After a long rest, I feel it would be unwise to jump straight back in at the deep end, so I have found a part-time role in a small and hopefully supportive team. My aim is to rebuild my knowledge, skills and, above all, my confidence, before I consider moving back into frontline practice – a chaotic environment which I had previously thrived in.

I’m aware that a lot will have changed since I last practised. So, in preparation I have been spending time looking up amendments to legislation and guidance, as well as researching services in the area where I will be working. I’m expecting to have a tired brain for the first few weeks at least.

But I must admit that I’m looking forward to getting some mental stimulation once again and rediscovering a side of myself which has lain dormant for so long.

‘A hard but necessary decision’

When I walked out of my previous office for the last time, I left behind not just a job I cared deeply about, but also supportive and effective managers and colleagues that I both liked and respected.

This can seem like an elusive combination of positive factors, and I also had the seemingly rare privilege of an allocated desk – access to a (mostly) functioning kitchen too.

The decision to leave social work was one of the hardest I’ve ever made, but it was a necessary one.

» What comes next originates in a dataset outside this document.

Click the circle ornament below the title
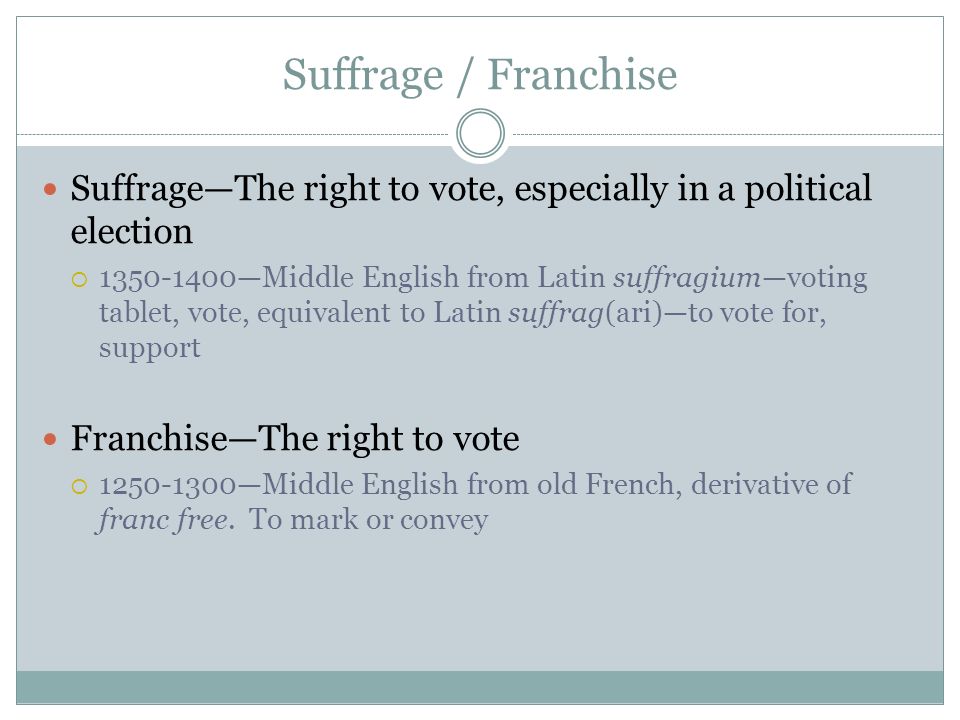Viewport: 960px width, 720px height. (481, 133)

It was driven by personal factors as there were events unfolding – or more accurately unravelling – in my own life which had to take precedence.

I have always been a reserved person, and I have often taken the easy option of keeping myself apart from people in order to avoid too many questions about my private life. However, evading speaking about personal matters does not mean that they don’t exist.

The black cloud of depression has long hovered around me, and as it became enveloping and all-consuming, it felt as though I was drowning in hopelessness. Driven by concern about maintaining high professional standards, I eventually overcame my fear of confiding in others.

Upon doing this, I was met by warmth, compassion and more support from my employer than I had thought possible. It was a little beam of light in what was otherwise a very dark, bleak and oppressive time, and I will be always be incredibly thankful to all those who carried me through that trying experience.

Hidden courage

Practitioners know how important ‘endings’ are when working with clients, and I feel that the support I was given at the end of my last job has enabled me to move forward and start again.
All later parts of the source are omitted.